LONDON -- BP (IW 500/40) net profits plunged in the first quarter compared with the outcome a year ago when the group sold its stake in a Russian joint venture, the British energy giant said on Tuesday.
Underlying earnings were hit also by a one-off loss related to the group's shale energy interests, while the firm also experienced falling revenues and lower oil production.
Net profit stood at $3.528 billion in the first three months of 2014 compared with profit after tax of $16.863 billion in the first quarter one year earlier.
BP -- still seeking to reposition itself after the Gulf of Mexico oil spill disaster in 2010 which has cost it tens of billions of dollars in compensation and fines -- has since sold its 50% stake in joint venture TNK-BP to Rosneft.
This in turn has given BP a near 20% holding in the Russian energy company.
"First quarter 2013 included a $12.5-billion gain relating to the disposal of our interest in TNK-BP," the British company said, explaining the main reason for the heavy fall to net profit.
The results were published one day after Washington imposed sanctions against Rosneft chief executive Igor Sechin.
But BP had insisted on Monday that it remained committed to Rosneft, despite Sechin being named on a new list of seven senior officials facing punitive measures over President Vladimir Putin's stance on Ukraine.
BP's first-quarter performance was meanwhile affected also by a $521-million write-off relating to its decision not to develop the Utica shale energy acreage in the United States.
Stripping out the one-off gains and losses, as well as changes to the value of its oil and gas inventories, BP said that profit after tax dropped to $3.225 billion in the first quarter -- which was also lower compared with market expectations.
Production fell 8.5% to 2.13 million barrels of oil and gas per day in the reporting period, while total revenue dipped to $91.71 billion from $94.11 billion.
BP warned that output would fall further in the second quarter owing to planned maintenance on facilities in the North Sea and Gulf of Mexico.
BP Raises Dividend
Investors set aside news of tumbling profits to cheer BP's increase in the group's shareholder dividend to 9.75 cents a share in the first quarter from 9.0 cents a year ago.

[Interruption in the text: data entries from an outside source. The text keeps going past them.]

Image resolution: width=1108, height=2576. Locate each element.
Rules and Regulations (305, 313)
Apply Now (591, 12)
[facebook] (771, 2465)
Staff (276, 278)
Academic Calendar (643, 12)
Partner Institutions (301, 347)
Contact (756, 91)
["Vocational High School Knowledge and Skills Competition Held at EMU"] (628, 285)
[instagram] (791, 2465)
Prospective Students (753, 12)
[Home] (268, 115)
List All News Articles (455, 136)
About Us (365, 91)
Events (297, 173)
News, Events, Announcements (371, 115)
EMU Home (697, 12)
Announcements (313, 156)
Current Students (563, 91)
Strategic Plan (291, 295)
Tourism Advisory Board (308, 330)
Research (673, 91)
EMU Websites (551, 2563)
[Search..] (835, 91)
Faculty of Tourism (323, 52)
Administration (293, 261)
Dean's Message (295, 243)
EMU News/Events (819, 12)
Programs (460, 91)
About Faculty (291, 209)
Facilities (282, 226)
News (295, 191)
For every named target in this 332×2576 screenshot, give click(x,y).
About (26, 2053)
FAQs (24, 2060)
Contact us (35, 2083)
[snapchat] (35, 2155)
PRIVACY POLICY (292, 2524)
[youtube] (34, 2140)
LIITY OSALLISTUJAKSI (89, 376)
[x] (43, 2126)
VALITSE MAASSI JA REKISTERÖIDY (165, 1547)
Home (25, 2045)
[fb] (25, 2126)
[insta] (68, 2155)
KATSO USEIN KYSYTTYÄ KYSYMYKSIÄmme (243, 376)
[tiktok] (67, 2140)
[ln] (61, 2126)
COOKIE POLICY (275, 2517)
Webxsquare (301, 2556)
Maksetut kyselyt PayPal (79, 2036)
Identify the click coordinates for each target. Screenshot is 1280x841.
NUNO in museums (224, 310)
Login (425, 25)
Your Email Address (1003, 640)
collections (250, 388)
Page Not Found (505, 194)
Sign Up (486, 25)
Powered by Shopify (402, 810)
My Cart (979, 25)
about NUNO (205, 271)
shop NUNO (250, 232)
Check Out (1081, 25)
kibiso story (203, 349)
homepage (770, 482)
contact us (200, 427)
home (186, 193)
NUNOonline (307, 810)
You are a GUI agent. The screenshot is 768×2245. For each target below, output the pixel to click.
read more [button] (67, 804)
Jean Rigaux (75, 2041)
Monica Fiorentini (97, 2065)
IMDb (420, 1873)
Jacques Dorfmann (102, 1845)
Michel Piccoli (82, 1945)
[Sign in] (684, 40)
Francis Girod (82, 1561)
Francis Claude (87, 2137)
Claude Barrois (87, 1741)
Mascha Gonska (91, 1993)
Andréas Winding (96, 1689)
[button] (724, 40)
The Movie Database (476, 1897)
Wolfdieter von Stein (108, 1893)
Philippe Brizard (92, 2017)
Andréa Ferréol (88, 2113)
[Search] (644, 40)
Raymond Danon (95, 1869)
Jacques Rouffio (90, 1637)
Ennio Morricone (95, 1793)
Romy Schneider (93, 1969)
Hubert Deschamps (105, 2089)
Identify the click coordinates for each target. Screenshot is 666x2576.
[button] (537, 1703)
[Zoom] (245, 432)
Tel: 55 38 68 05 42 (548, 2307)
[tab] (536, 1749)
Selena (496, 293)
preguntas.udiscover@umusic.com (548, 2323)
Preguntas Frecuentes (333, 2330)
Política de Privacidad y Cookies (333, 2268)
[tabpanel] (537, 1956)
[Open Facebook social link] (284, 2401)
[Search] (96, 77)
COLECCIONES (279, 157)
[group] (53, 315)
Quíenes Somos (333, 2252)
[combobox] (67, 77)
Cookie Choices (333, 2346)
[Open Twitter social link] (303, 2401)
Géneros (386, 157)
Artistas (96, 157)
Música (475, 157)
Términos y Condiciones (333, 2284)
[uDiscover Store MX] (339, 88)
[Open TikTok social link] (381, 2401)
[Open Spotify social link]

BP added that it was nearing completion of its current $8.0-billon share buyback program, with $7.6 billion so far spent on repurchasing shares.
And it said that it would use some of the proceeds from further asset sales for more share buybacks.
"Putting their Russian and US woes to one side, investors are focusing on the positives -- and the 8.0-percent year-on-year dividend increase with promise of share buybacks is proving to be just the tonic," said analyst Mike McCudden at Interactive Investor.
BP shares rose 0.77% to stand at 492.10 pence in early afternoon deals on London's FTSE 100 index of top companies, which was up 0.73% at 6,749.22 points.
The company remains blighted by the huge financial fallout resulting from the devastating blast on the BP-leased Deepwater Horizon drilling rig on April 20, 2010, which killed 11 people and unleashed about 4.9 million barrels of oil into the Gulf.
"The total cumulative net charge for the Gulf of Mexico oil spill remains at $42.7 billion," BP said on Tuesday.